I agree with Robert.

exrx.com is a great place to see some basic exercises to get you on your way.

also, some cardiovascular conditioning will help you out too. Just take it slow and be patient.
 
I highly suggest prefacing your jaunt into resistance training by performing bodyweight exercises and, as stated by P-funk, cardiovascular exercises as well. 2 weeks would probably be sufficient to raise your level of conditioning a notch, but longer would probably be a good idea.

Once you start hitting the weights, I would stick to a full body routine encompassing freeweight compound exercises to build up stabilizer strength. Also, I would start with fairly high repetitions (12-15) for a couple of weeks before you go heavier.

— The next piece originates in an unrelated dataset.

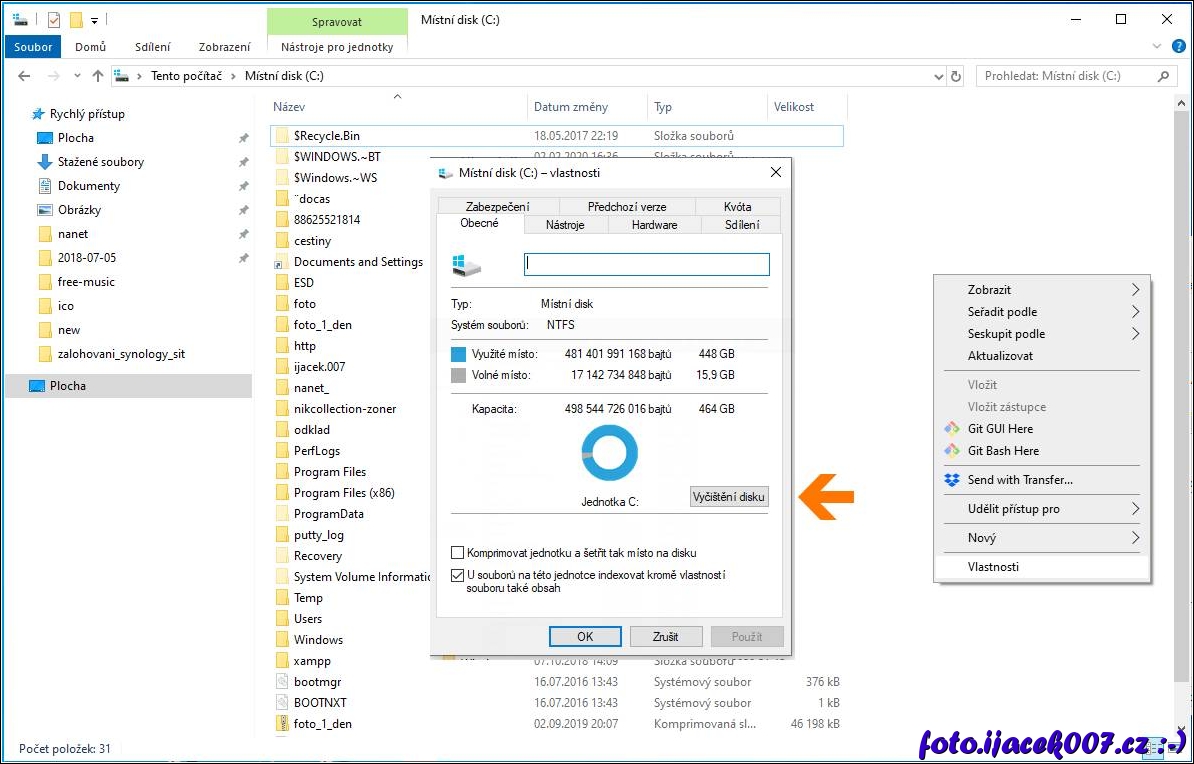
Task: Select Vlastnosti in the context menu
Action: click(993, 567)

Here is the full body routine I often suggest to beginners:

Deadlifts 2 x 8-12
Olympic Squats 2 x 8-12

Bent Rows 2 x 8-12
Chinups 2 x 8-12

Bench Press 2 x 8-12
Military Press 2 x 8-12

Decline Situps 2 x 12-15
Hyperextensions 2 x 12-15

Standing Calf Raises 2 x 12-15

Do this three days per week with a day of rest in between each session. As I said, start with slightly higher repetitions first to ensure you have proper form and you develop the ability to properly stabilize these weights.

Here is a good website that explains the proper form on various exercises:
http://www.bsu.edu/webapps/strengthlab/home.htm

Videos are included, but I highly recommend reading their descriptions.